__PROBLEM DETAILS__:
Print these records line for line with no changes.

__SUPPLIED INFORMATION__:

------

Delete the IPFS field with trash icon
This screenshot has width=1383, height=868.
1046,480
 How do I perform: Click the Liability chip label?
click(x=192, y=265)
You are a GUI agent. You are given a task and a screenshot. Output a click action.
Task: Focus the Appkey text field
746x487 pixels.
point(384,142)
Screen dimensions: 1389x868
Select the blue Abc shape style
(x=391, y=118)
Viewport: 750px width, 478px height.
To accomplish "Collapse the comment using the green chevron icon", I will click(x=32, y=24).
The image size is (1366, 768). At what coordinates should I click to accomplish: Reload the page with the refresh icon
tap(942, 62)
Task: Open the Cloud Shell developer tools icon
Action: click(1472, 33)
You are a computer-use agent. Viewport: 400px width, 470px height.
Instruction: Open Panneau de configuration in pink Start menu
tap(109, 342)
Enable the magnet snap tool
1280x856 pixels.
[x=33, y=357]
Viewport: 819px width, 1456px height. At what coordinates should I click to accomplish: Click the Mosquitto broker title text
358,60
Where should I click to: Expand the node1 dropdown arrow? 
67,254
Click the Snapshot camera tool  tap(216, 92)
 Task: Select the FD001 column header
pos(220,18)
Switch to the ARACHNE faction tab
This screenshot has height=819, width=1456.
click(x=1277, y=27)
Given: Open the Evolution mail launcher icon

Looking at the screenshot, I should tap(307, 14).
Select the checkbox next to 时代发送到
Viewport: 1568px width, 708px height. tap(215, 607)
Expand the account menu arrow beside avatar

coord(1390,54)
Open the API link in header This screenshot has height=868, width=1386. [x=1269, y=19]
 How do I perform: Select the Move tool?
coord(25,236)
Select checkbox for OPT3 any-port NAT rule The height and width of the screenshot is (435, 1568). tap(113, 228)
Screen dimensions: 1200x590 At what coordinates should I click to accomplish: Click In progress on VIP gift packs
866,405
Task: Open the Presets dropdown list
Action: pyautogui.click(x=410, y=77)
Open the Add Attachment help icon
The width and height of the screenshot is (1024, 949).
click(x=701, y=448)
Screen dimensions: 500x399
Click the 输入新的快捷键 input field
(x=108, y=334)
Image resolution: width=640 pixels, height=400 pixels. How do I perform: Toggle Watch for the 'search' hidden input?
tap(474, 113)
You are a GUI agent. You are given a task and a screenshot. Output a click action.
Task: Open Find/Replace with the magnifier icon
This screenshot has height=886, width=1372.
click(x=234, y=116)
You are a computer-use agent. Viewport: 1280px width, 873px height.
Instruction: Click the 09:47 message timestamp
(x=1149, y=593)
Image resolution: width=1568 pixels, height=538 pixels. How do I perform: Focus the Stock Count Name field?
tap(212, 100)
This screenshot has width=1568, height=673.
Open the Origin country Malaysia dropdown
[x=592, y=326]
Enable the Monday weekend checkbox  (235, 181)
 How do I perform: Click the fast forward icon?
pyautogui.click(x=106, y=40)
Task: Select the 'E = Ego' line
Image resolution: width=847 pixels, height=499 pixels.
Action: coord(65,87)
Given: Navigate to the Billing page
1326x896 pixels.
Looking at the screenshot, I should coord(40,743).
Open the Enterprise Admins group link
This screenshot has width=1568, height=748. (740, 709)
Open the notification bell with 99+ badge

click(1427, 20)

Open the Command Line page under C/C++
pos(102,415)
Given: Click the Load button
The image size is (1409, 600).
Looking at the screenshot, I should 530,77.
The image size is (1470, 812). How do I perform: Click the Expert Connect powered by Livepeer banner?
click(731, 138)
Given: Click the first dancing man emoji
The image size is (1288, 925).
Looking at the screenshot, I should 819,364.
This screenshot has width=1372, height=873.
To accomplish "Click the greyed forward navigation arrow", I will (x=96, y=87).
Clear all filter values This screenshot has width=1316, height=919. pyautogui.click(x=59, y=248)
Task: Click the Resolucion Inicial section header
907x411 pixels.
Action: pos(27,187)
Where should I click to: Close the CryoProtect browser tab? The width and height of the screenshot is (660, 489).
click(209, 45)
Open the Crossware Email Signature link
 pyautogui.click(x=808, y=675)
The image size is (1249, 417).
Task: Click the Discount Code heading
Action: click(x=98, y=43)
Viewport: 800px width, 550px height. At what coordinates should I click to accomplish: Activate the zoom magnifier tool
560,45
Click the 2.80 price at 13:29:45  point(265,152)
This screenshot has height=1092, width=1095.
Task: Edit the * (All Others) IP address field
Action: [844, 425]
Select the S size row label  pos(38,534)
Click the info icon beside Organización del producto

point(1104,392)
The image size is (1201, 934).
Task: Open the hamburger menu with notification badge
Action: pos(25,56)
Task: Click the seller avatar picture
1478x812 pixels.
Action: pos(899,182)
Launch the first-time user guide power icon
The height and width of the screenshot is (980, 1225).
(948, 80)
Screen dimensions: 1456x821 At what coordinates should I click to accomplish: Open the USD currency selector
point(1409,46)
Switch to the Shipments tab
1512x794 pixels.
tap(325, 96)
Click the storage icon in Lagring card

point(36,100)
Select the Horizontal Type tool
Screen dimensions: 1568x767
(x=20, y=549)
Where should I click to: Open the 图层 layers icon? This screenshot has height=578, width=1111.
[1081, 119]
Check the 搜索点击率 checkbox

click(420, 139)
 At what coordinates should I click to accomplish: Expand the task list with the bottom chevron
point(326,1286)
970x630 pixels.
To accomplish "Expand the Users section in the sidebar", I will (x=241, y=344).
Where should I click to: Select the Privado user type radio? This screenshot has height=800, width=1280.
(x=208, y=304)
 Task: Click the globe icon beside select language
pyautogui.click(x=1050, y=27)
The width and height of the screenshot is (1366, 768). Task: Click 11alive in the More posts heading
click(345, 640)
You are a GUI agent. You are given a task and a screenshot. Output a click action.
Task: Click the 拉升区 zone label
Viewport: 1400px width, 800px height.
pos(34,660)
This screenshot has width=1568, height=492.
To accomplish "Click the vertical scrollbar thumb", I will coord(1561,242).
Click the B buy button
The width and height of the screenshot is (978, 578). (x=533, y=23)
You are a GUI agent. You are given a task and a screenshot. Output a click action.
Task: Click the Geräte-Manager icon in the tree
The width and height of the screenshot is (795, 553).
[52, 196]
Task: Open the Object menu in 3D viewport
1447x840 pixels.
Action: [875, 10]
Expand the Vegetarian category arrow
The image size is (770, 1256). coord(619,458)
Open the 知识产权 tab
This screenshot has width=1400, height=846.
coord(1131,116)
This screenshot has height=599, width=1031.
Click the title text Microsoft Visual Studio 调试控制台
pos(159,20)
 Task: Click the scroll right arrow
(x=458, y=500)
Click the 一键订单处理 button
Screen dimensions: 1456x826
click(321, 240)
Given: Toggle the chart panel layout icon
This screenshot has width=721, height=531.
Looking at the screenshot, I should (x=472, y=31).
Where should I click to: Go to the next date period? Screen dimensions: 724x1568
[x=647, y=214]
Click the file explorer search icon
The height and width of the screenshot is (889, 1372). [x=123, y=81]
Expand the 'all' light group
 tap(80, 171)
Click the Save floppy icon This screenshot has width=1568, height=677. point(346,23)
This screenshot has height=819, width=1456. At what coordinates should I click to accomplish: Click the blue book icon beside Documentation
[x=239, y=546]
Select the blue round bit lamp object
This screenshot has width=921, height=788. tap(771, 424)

------

__FINISHED EXERCISE__:
Delete the IPFS field with trash icon
This screenshot has width=1383, height=868.
1046,480
 How do I perform: Click the Liability chip label?
click(x=192, y=265)
You are a GUI agent. You are given a task and a screenshot. Output a click action.
Task: Focus the Appkey text field
746x487 pixels.
point(384,142)
Screen dimensions: 1389x868
Select the blue Abc shape style
(x=391, y=118)
Viewport: 750px width, 478px height.
To accomplish "Collapse the comment using the green chevron icon", I will click(x=32, y=24).
The image size is (1366, 768). At what coordinates should I click to accomplish: Reload the page with the refresh icon
tap(942, 62)
Task: Open the Cloud Shell developer tools icon
Action: click(1472, 33)
You are a computer-use agent. Viewport: 400px width, 470px height.
Instruction: Open Panneau de configuration in pink Start menu
tap(109, 342)
Enable the magnet snap tool
1280x856 pixels.
[x=33, y=357]
Viewport: 819px width, 1456px height. At what coordinates should I click to accomplish: Click the Mosquitto broker title text
358,60
Where should I click to: Expand the node1 dropdown arrow? 
67,254
Click the Snapshot camera tool  tap(216, 92)
 Task: Select the FD001 column header
pos(220,18)
Switch to the ARACHNE faction tab
This screenshot has height=819, width=1456.
click(x=1277, y=27)
Given: Open the Evolution mail launcher icon

Looking at the screenshot, I should tap(307, 14).
Select the checkbox next to 时代发送到
Viewport: 1568px width, 708px height. tap(215, 607)
Expand the account menu arrow beside avatar

coord(1390,54)
Open the API link in header This screenshot has height=868, width=1386. [x=1269, y=19]
 How do I perform: Select the Move tool?
coord(25,236)
Select checkbox for OPT3 any-port NAT rule The height and width of the screenshot is (435, 1568). tap(113, 228)
Screen dimensions: 1200x590 At what coordinates should I click to accomplish: Click In progress on VIP gift packs
866,405
Task: Open the Presets dropdown list
Action: pyautogui.click(x=410, y=77)
Open the Add Attachment help icon
The width and height of the screenshot is (1024, 949).
click(x=701, y=448)
Screen dimensions: 500x399
Click the 输入新的快捷键 input field
(x=108, y=334)
Image resolution: width=640 pixels, height=400 pixels. How do I perform: Toggle Watch for the 'search' hidden input?
tap(474, 113)
You are a GUI agent. You are given a task and a screenshot. Output a click action.
Task: Open Find/Replace with the magnifier icon
This screenshot has height=886, width=1372.
click(x=234, y=116)
You are a computer-use agent. Viewport: 1280px width, 873px height.
Instruction: Click the 09:47 message timestamp
(x=1149, y=593)
Image resolution: width=1568 pixels, height=538 pixels. How do I perform: Focus the Stock Count Name field?
tap(212, 100)
This screenshot has width=1568, height=673.
Open the Origin country Malaysia dropdown
[x=592, y=326]
Enable the Monday weekend checkbox  (235, 181)
 How do I perform: Click the fast forward icon?
pyautogui.click(x=106, y=40)
Task: Select the 'E = Ego' line
Image resolution: width=847 pixels, height=499 pixels.
Action: coord(65,87)
Given: Navigate to the Billing page
1326x896 pixels.
Looking at the screenshot, I should coord(40,743).
Open the Enterprise Admins group link
This screenshot has width=1568, height=748. (740, 709)
Open the notification bell with 99+ badge

click(1427, 20)

Open the Command Line page under C/C++
pos(102,415)
Given: Click the Load button
The image size is (1409, 600).
Looking at the screenshot, I should 530,77.
The image size is (1470, 812). How do I perform: Click the Expert Connect powered by Livepeer banner?
click(731, 138)
Given: Click the first dancing man emoji
The image size is (1288, 925).
Looking at the screenshot, I should 819,364.
This screenshot has width=1372, height=873.
To accomplish "Click the greyed forward navigation arrow", I will (x=96, y=87).
Clear all filter values This screenshot has width=1316, height=919. pyautogui.click(x=59, y=248)
Task: Click the Resolucion Inicial section header
907x411 pixels.
Action: pos(27,187)
Where should I click to: Close the CryoProtect browser tab? The width and height of the screenshot is (660, 489).
click(209, 45)
Open the Crossware Email Signature link
 pyautogui.click(x=808, y=675)
The image size is (1249, 417).
Task: Click the Discount Code heading
Action: click(x=98, y=43)
Viewport: 800px width, 550px height. At what coordinates should I click to accomplish: Activate the zoom magnifier tool
560,45
Click the 2.80 price at 13:29:45  point(265,152)
This screenshot has height=1092, width=1095.
Task: Edit the * (All Others) IP address field
Action: [844, 425]
Select the S size row label  pos(38,534)
Click the info icon beside Organización del producto

point(1104,392)
The image size is (1201, 934).
Task: Open the hamburger menu with notification badge
Action: pos(25,56)
Task: Click the seller avatar picture
1478x812 pixels.
Action: pos(899,182)
Launch the first-time user guide power icon
The height and width of the screenshot is (980, 1225).
(948, 80)
Screen dimensions: 1456x821 At what coordinates should I click to accomplish: Open the USD currency selector
point(1409,46)
Switch to the Shipments tab
1512x794 pixels.
tap(325, 96)
Click the storage icon in Lagring card

point(36,100)
Select the Horizontal Type tool
Screen dimensions: 1568x767
(x=20, y=549)
Where should I click to: Open the 图层 layers icon? This screenshot has height=578, width=1111.
[1081, 119]
Check the 搜索点击率 checkbox

click(420, 139)
 At what coordinates should I click to accomplish: Expand the task list with the bottom chevron
point(326,1286)
970x630 pixels.
To accomplish "Expand the Users section in the sidebar", I will (x=241, y=344).
Where should I click to: Select the Privado user type radio? This screenshot has height=800, width=1280.
(x=208, y=304)
 Task: Click the globe icon beside select language
pyautogui.click(x=1050, y=27)
The width and height of the screenshot is (1366, 768). Task: Click 11alive in the More posts heading
click(345, 640)
You are a GUI agent. You are given a task and a screenshot. Output a click action.
Task: Click the 拉升区 zone label
Viewport: 1400px width, 800px height.
pos(34,660)
This screenshot has width=1568, height=492.
To accomplish "Click the vertical scrollbar thumb", I will coord(1561,242).
Click the B buy button
The width and height of the screenshot is (978, 578). (x=533, y=23)
You are a GUI agent. You are given a task and a screenshot. Output a click action.
Task: Click the Geräte-Manager icon in the tree
The width and height of the screenshot is (795, 553).
[52, 196]
Task: Open the Object menu in 3D viewport
1447x840 pixels.
Action: [875, 10]
Expand the Vegetarian category arrow
The image size is (770, 1256). coord(619,458)
Open the 知识产权 tab
This screenshot has width=1400, height=846.
coord(1131,116)
This screenshot has height=599, width=1031.
Click the title text Microsoft Visual Studio 调试控制台
pos(159,20)
 Task: Click the scroll right arrow
(x=458, y=500)
Click the 一键订单处理 button
Screen dimensions: 1456x826
click(321, 240)
Given: Toggle the chart panel layout icon
This screenshot has width=721, height=531.
Looking at the screenshot, I should (x=472, y=31).
Where should I click to: Go to the next date period? Screen dimensions: 724x1568
[x=647, y=214]
Click the file explorer search icon
The height and width of the screenshot is (889, 1372). [x=123, y=81]
Expand the 'all' light group
 tap(80, 171)
Click the Save floppy icon This screenshot has width=1568, height=677. point(346,23)
This screenshot has height=819, width=1456. At what coordinates should I click to accomplish: Click the blue book icon beside Documentation
[x=239, y=546]
Select the blue round bit lamp object
This screenshot has width=921, height=788. tap(771, 424)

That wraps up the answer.